It was a memorable moment in a meeting — and a day — of memorable moments.

Held at Little America Monday, the NAACP event drew hundreds of supporters and honored a dozen local citizens.

Several Utahns were recognized at the luncheon. Joyce M. Gray, principal of West High School, was presented with the Rosa Parks Award. Gray, who began as a music teacher, has developed a reputation for being a voice of reason in education and a first-rate administrator. She has been named YWCA Woman of the Year, Principal of the Year and Woman of the Year for the state of Utah.

"Because God is first in my life, I'd like to thank him," she said. "I accept this award with great pride."

Fred Peake received the Dr. Martin Luther King Jr. Civil Rights Award. Peake is the operations director for the Boys & Girls Club of Murray & Midvale, but he has also helped with many other organizations, including the Utah Arts Festival, Utah Juvenile Justice Commission and the Salt Lake Merchants Association.

Larry Miller presented the annual Jazz Scholarship award to Tamika Hardy, a West High athlete and scholar.
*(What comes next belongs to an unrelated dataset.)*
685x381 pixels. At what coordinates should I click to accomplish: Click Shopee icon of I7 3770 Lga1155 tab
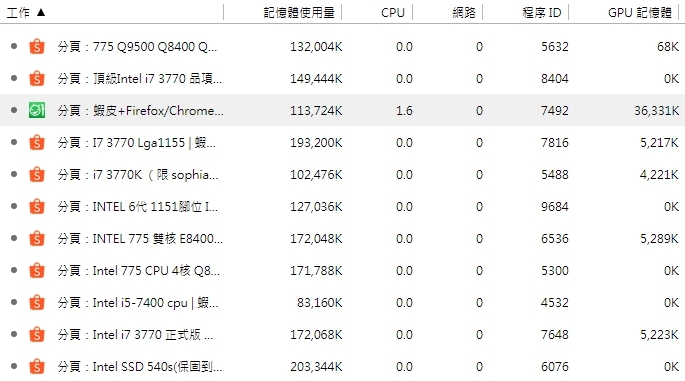[37, 142]
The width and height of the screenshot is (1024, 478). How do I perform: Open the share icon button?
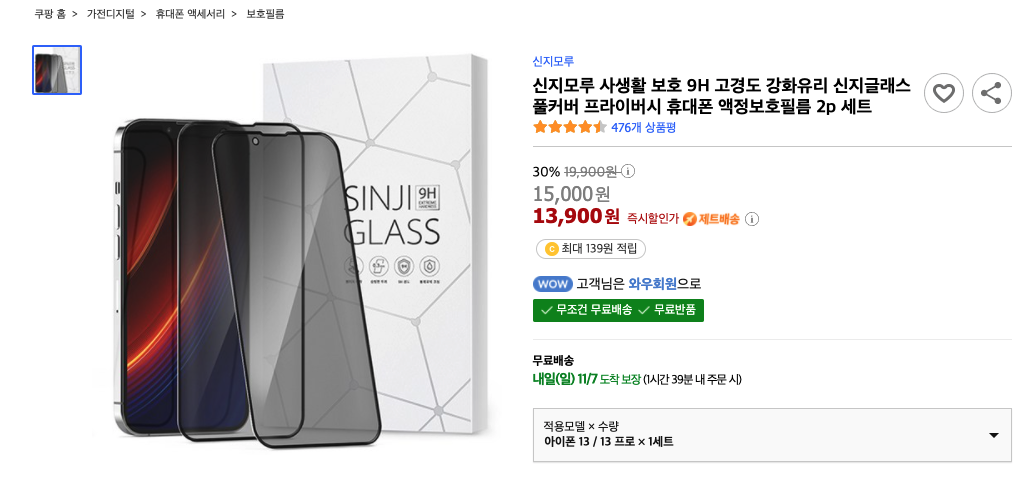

He praised her "high character" and ability to "appreciate people from all backgrounds." Hardy is a former Deseret News Prep of the Week and a KSL Athlete of the Month.

Several students were also recognized for winning the Martin Luther King, Jr. essay competition.

Speakers at the luncheon were William Haley, son of author Alex Haley, and John H. Jackson, director of education for the NAACP.

Haley spoke about all American history being a quest for freedom and then declared, "We're all good people who got off the path."

He spoke of the divine nature of equality and offered a touching anecdote about his father. Alex Haley kept a picture of a turtle on a fence post above his desk, the younger Haley said, to remind him that "when you see a turtle on a fence post, you know it had help getting there."

Jackson delivered a no-holds-barred speech about education.

"I never thought I'd be in Salt Lake City on Martin Luther King's holiday giving a speech," Jackson said, who then went on to say later, "The dream is over, it's time to wake up. Wake up, Salt Lake City."

"God does not need supernatural individuals to carry out his plan," Jackson said. "He just needs ordinary people who are committed."

He stressed education and challenged the gathering to do better.

"We've asked each state to submit a five-year equity plan," he said.

Several others addressed the group, including Salt Lake City Mayor Rocky Anderson and Utah Lt. Gov. Olene Walker. Tri-state Conference President Edward Lewis served as the master of ceremonies at the luncheon. Jeanetta Williams, president of the Salt Lake Branch of the NAACP, officiated and offered remarks.